부산대학교 도서관

BACKGROUND: Olanzapine is frequently prescribed in young children for psychiatric conditions. It may be an option for chemotherapy-induced nausea and vomiting (CINV) control in children. The objective of this review was to describe the safety of olanzapine in children less than 13 years of age to determine if safety concerns would be a barrier to its use for CINV prevention. METHODS: Electronic searches were performed in MEDLINE, EMBASE, Cochrane Central Register of Controlled Trials, Web of Science and Scopus. All studies in English reporting adverse effects associated with olanzapine use in children younger than 13 years or with a mean/median age less than 13 years were included. Adverse outcomes were synthesized for prospective studies. RESULTS: A total of 47 studies (17 prospective) involving 387 children aged 0.6–18 years were included; nine described olanzapine poisonings.
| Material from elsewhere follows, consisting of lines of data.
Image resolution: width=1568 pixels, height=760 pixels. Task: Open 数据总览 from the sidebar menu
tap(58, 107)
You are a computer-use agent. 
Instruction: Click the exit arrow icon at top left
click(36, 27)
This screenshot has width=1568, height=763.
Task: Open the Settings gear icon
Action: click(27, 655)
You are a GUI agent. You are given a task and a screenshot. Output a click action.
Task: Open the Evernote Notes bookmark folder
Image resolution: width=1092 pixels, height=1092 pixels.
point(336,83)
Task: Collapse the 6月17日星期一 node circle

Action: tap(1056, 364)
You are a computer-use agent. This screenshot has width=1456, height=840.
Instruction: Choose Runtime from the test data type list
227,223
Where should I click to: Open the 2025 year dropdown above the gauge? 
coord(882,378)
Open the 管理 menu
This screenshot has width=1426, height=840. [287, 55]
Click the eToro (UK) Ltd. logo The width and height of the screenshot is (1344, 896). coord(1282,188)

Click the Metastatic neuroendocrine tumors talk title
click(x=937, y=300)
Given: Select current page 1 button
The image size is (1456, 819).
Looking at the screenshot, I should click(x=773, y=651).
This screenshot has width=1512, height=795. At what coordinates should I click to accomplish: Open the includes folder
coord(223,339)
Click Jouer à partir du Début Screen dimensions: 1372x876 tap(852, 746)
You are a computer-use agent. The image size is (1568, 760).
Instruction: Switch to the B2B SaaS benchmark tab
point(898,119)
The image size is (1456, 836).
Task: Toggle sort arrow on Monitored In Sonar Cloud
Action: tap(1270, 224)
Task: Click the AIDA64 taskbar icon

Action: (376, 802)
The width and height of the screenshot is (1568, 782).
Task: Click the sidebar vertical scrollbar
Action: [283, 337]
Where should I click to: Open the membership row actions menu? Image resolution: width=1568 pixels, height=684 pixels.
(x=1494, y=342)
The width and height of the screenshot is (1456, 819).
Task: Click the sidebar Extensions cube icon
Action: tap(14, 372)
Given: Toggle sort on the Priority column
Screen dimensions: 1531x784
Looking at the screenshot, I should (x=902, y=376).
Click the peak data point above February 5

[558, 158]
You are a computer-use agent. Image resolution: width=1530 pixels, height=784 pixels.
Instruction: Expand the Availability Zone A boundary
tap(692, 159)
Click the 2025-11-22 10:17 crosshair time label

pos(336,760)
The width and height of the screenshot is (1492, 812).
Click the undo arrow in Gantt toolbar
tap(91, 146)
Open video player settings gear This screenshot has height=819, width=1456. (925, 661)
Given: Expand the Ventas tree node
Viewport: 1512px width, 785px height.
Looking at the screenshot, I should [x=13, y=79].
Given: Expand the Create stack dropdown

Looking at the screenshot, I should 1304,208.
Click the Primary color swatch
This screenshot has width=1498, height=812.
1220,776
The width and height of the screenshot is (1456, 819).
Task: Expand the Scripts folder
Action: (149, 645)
Weight gain or sedation were reported in 78 % [95 % confidence interval (CI) 63–95] and 48 % (95 % CI 35–67), respectively. Extrapyramidal symptoms or electrocardiogram abnormalities were reported in 9 % (95 % CI 4–21) and 14 % (95 % CI 7–26), respectively. Elevation in liver function tests or blood glucose abnormalities were reported in 7 % (95 % CI 2–20) and 4 % (95 % CI 1–17), respectively. No deaths were attributed to olanzapine. LIMITATIONS: No studies were identified with a primary focus on evaluating safety, and the adverse effects reported in the included studies were heterogeneous. CONCLUSIONS: Most adverse events associated with olanzapine use in children less than 13 years of age are of minor clinical significance. These findings support the exploration of olanzapine for the prevention of CINV in children in future trials.